» **DIRECTIVE**
Copy the stretch of lines from the one containing "The image size is (768, 1568)." through the one containing "Delete the office", replacing "Dividends" with "Earnings" and leaving all else unchanged.
----- PROVIDED ENTRIES -----
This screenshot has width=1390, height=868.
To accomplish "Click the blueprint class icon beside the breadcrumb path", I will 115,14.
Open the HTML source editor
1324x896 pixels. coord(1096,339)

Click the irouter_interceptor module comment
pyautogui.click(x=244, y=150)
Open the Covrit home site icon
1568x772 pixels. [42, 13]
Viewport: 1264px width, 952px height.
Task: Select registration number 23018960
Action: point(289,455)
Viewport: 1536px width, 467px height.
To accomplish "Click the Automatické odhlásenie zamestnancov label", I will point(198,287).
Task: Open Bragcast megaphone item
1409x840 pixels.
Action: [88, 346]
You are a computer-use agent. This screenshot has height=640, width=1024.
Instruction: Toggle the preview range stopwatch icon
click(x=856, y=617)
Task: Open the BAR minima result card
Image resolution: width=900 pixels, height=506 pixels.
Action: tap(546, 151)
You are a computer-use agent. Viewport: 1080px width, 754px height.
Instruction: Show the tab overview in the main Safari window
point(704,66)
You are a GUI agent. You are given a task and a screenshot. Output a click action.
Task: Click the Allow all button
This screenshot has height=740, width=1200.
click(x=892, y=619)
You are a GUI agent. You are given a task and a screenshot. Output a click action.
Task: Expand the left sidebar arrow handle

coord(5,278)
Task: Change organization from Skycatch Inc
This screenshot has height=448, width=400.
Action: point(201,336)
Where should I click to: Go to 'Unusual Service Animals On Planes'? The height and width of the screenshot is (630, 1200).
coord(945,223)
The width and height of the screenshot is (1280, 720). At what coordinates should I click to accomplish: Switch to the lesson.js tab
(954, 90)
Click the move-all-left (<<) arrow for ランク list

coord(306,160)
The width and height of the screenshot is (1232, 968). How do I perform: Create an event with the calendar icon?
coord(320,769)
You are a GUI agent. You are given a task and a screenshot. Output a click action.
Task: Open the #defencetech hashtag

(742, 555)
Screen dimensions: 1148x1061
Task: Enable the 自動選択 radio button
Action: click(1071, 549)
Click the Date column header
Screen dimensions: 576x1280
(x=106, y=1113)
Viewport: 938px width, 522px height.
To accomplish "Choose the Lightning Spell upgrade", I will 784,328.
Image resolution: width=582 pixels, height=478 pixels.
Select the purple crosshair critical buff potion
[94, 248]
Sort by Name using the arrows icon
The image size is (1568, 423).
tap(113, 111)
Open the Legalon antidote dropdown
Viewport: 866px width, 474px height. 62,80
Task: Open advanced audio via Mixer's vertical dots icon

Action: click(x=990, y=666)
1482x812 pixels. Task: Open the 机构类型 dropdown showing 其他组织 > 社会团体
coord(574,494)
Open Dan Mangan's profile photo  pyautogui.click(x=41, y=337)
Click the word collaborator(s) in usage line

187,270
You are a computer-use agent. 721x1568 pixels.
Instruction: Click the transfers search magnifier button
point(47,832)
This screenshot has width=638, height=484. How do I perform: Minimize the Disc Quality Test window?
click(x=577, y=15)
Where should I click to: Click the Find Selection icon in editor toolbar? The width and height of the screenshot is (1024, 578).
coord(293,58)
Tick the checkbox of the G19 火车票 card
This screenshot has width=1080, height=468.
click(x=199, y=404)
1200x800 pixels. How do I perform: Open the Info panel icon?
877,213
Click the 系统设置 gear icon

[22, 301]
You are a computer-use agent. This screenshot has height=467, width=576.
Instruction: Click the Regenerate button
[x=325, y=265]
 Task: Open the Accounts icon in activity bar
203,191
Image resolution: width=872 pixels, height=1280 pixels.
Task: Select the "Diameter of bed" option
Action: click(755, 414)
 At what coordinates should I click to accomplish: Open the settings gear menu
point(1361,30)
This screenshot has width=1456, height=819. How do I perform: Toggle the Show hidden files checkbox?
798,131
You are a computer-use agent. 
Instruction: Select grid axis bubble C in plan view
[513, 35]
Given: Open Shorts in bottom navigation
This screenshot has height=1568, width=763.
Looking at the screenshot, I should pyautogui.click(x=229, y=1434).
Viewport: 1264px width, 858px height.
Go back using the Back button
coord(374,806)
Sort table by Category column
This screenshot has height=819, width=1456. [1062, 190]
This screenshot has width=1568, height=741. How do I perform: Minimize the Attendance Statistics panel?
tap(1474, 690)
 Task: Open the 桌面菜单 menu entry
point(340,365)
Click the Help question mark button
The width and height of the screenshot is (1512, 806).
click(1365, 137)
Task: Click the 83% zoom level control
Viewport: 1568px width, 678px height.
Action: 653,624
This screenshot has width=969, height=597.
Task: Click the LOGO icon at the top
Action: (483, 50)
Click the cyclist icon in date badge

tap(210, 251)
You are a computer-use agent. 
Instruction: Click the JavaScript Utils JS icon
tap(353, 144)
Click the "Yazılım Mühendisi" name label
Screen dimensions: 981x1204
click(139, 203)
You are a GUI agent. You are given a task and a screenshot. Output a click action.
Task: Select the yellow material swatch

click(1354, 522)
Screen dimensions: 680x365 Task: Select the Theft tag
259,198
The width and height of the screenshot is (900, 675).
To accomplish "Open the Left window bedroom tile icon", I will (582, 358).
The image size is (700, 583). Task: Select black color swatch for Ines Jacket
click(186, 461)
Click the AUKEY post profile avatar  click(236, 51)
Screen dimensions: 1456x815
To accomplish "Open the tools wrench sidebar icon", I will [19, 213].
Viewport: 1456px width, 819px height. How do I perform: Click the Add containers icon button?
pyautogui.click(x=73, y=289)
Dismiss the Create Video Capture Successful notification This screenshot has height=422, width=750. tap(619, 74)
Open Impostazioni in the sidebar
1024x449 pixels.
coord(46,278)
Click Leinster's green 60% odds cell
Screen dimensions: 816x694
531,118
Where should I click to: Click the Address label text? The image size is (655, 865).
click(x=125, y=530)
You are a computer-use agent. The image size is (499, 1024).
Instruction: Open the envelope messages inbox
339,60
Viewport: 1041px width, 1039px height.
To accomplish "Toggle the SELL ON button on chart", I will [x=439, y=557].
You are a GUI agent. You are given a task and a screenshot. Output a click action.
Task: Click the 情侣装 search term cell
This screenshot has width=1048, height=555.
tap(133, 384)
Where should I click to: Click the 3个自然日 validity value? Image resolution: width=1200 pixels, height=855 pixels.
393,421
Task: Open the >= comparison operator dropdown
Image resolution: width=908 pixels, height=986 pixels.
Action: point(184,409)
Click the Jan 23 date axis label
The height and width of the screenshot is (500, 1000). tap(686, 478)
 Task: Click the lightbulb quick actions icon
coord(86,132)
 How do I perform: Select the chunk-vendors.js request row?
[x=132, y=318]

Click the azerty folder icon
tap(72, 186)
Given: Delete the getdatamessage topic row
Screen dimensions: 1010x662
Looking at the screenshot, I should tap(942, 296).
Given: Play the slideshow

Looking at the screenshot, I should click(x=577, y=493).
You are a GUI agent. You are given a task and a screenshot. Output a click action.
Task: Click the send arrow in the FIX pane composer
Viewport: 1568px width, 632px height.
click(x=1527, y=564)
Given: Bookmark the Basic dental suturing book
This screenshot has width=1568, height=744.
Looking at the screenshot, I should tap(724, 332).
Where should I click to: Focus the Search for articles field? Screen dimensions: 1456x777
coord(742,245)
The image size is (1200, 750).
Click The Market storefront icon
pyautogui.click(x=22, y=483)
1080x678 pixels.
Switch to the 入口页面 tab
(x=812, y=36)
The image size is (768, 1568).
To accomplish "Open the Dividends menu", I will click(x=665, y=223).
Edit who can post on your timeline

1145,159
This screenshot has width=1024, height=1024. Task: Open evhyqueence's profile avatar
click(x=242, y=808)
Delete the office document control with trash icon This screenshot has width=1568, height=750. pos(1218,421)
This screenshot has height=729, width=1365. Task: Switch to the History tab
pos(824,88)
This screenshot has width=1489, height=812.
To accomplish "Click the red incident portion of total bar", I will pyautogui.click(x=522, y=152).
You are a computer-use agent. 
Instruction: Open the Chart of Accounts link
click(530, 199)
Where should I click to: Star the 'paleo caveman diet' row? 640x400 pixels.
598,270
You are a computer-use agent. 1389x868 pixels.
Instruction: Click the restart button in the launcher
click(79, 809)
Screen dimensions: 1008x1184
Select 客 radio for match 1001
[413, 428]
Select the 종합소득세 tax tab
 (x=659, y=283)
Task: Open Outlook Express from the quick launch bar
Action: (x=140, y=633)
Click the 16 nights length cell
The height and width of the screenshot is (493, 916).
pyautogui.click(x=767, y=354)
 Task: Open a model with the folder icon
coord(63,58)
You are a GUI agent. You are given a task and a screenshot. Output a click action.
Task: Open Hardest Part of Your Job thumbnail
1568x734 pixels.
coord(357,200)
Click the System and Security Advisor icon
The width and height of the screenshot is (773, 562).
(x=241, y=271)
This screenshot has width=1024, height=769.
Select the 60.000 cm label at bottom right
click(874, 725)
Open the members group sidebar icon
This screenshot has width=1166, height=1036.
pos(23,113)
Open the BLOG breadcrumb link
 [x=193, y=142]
-----
» **COMPLETED EXERCISE**
The image size is (768, 1568).
To accomplish "Open the Earnings menu", I will click(x=665, y=223).
Edit who can post on your timeline

1145,159
This screenshot has width=1024, height=1024. Task: Open evhyqueence's profile avatar
click(x=242, y=808)
Delete the office document control with trash icon This screenshot has width=1568, height=750. pos(1218,421)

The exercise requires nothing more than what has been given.